Il Sambuco (sambuicus) costituisce una specie botanica con una lunga storia, risalente all’antichità. Segni delle bacche di Sambuco sono stati persino scoperti in insediamenti neolitici, testimonianza della sua presenza da tempi immemorabili. L’uso di questa pianta è altrettanto antico. Sembra che le popolazioni greche fossero ben familiari con il Sambuco e, secondo Plinio, utilizzavano il legno della pianta svuotato del midollo per costruire strumenti musicali chiamati Sambyké, simili ai flauti.
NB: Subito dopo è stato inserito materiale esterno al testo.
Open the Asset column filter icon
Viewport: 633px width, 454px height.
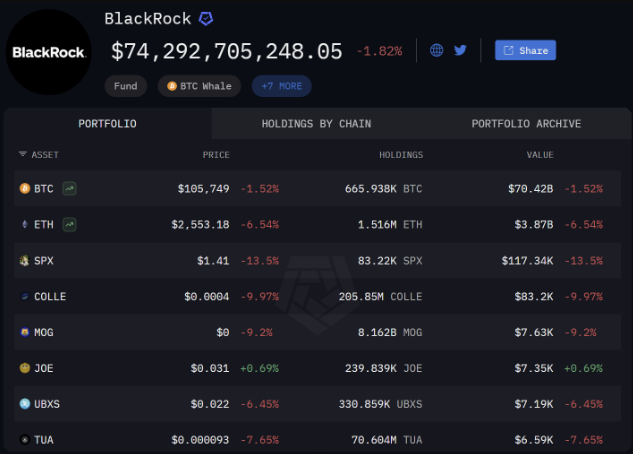(x=23, y=155)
Erano note anche le proprietà curative del Sambuco, attribuite da Galeno, Plinio e medici arabi. Si credeva che questa pianta avesse il potere di curare disturbi nervosi, dolori alla testa, emorragie (inclusi gli sanguinamenti dal naso) e persino ustioni cutanee. Tuttavia, il suo uso più diffuso era come sudorifero e debolmente antinevralgico nei fiori, e come leggero lassativo nei frutti.
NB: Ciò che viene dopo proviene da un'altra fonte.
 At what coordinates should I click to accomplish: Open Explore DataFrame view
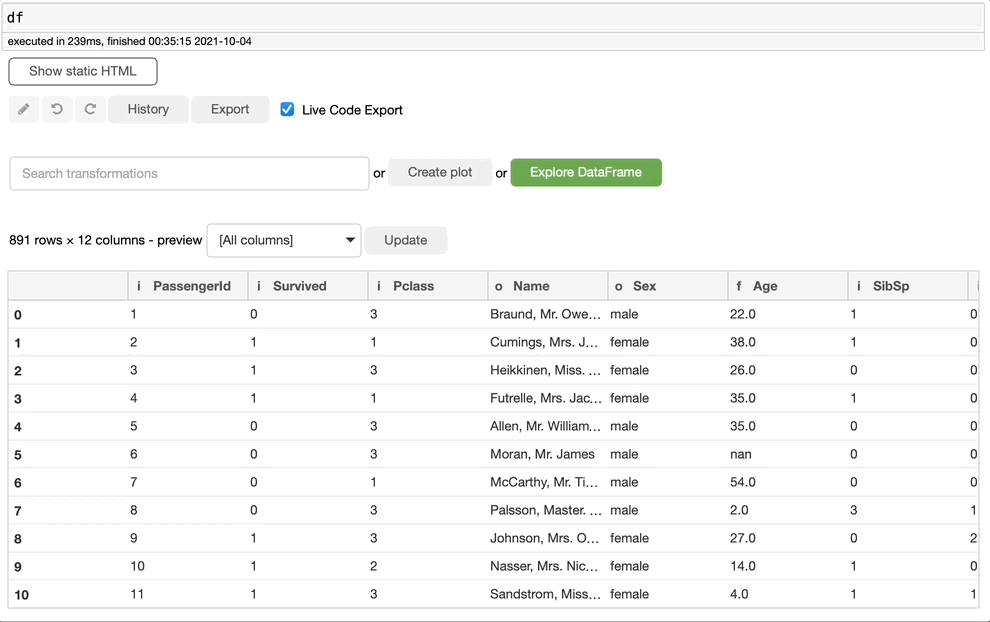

In particolare, la tradizione popolare ha sfruttato questa proprietà per creare un estratto noto come “roob di Sambuco”, noto per le sue proprietà lassative e diuretiche, una pratica raccomandata anche da Alberto Magno nel suo celebre trattato “De Virtutibus Herbarum”.
Oggi, il Sambuco continua a essere apprezzato per le sue molteplici qualità. I fiori vengono utilizzati per preparare uno sciroppo rinfrescante, per la produzione di Sambuca e altre bevande alcoliche, nonché in erboristeria per la loro azione diaforetica. Nell’ambito culinario, vengono impiegati nella preparazione di un pane tipico chiamato “Pani cu Savucu”, marmellate e persino fritti.
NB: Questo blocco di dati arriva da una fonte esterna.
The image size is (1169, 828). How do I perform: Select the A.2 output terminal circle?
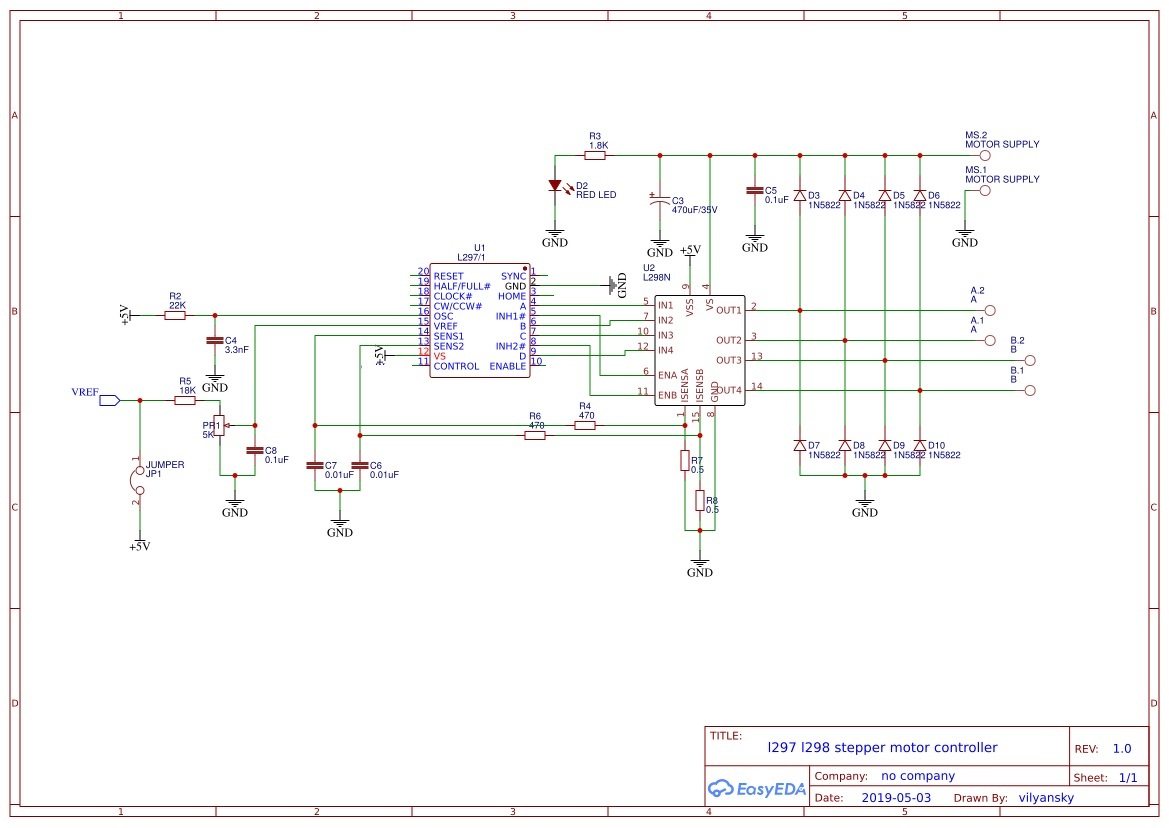click(x=990, y=310)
Tuttavia, è fondamentale fare attenzione a non confondere il Sambuco con il Sambucus Ebulus (chiamato Ebbio per distinguerlo dal Sambuco commestibile), le cui parti della pianta sono tutte tossiche a causa della presenza di cianuro e vari alcaloidi. Le uniche eccezioni sono i fiori e le bacche mature, ma i semi al loro interno risultano tossici.